8-K 1 d8k.htm FORM 8-K Form 8-k

 

 

UNITED STATES

SECURITIES AND EXCHANGE COMMISSION

Washington, DC 20549

 

 

FORM 8-K

 

 

CURRENT REPORT

Pursuant to Section 13 OR 15(d) of the Securities Exchange Act of 1934

Date of report (Date of earliest event reported): April 22, 2008

 

 

DANKA BUSINESS SYSTEMS PLC

(Exact name of registrant as specified in its charter)

 

 

 

England & Wales   0-20828   98-0052869

(State or other jurisdiction

of incorporation)

  (Commission File Number)  

(IRS Employer

Identification No.)

 

11101 Roosevelt Boulevard     Masters House
St. Petersburg, Florida 33716   and   107 Hammersmith Road
    London W14 0QH England

(Addresses of principal executive offices)

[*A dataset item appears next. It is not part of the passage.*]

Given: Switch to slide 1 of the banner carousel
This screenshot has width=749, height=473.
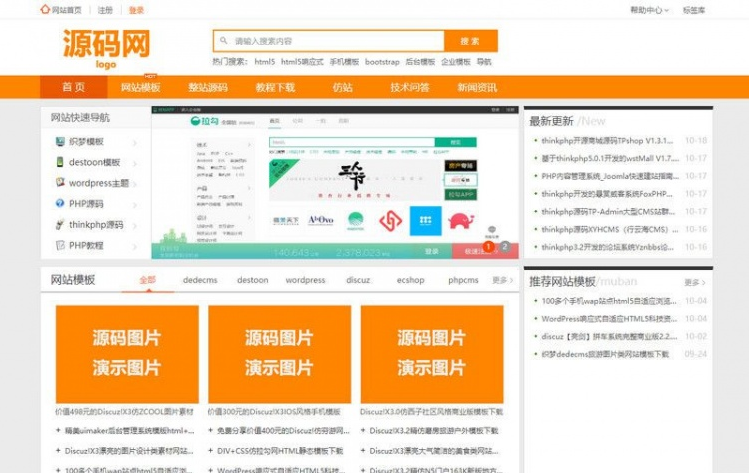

Registrant’s telephone number, including area code:

727-622-2100 in the United States

011-44-207-605-0150 in the United Kingdom

Not Applicable

(Former name or former address, if changed since last report)

 

 

Check the appropriate box below if the Form 8-K filing is intended to simultaneously satisfy the filing obligation of the registrant under any of the following provisions (see General Instruction A.2. below):

 

¨ Written communications pursuant to Rule 425 under the Securities Act (17 CFR 230.425)

 

x Soliciting material pursuant to Rule 14a-12 under the Exchange Act (17 CFR 240.14a-12)

 

¨ Pre-commencement communications pursuant to Rule 14d-2(b) under the Exchange Act (17 CFR 240.14d-2(b))

 

¨ Pre-commencement communications pursuant to Rule 13e-4(c) under the Exchange Act (17 CFR 240.13e-4(c))

 

 

 


ITEM 1.01. Entry into a Material Definitive Agreement

On April 22, 2008, Danka Business Systems PLC (the “Company”) entered into a deed of undertaking (the “Deed of Undertaking”) with the holders of the Company’s 6.50% senior convertible participating shares (the “Participating Shares”) in connection with the previously announced entry into a definitive agreement with Konica Minolta Business Solutions U.S.A., Inc. (“Konica Minolta”), pursuant to which Konica Minolta will acquire the Company’s wholly-owned U.S. subsidary, Danka Office Imaging Company (“DOIC”), and proposed members voluntary liquidation (the “Liquidation”) of the Company following consummation of the sale transaction.

Pursuant to the terms of the Deed of Undertaking, the holders of the Participating Shares have agreed to irrevocably and unconditionally direct and instruct the Company’s liquidators to pay, out of the proceeds of the Liquidation prior to any distribution of the proceeds of the Liquidation to the holders of Participating Shares, to the holders of the Company’s ordinary shares (including holders of American Depositary Shares) as at the time at which the Liquidation commences, a payment in cash of $0.025 per ordinary share (or $0.10 per American Depositary Share).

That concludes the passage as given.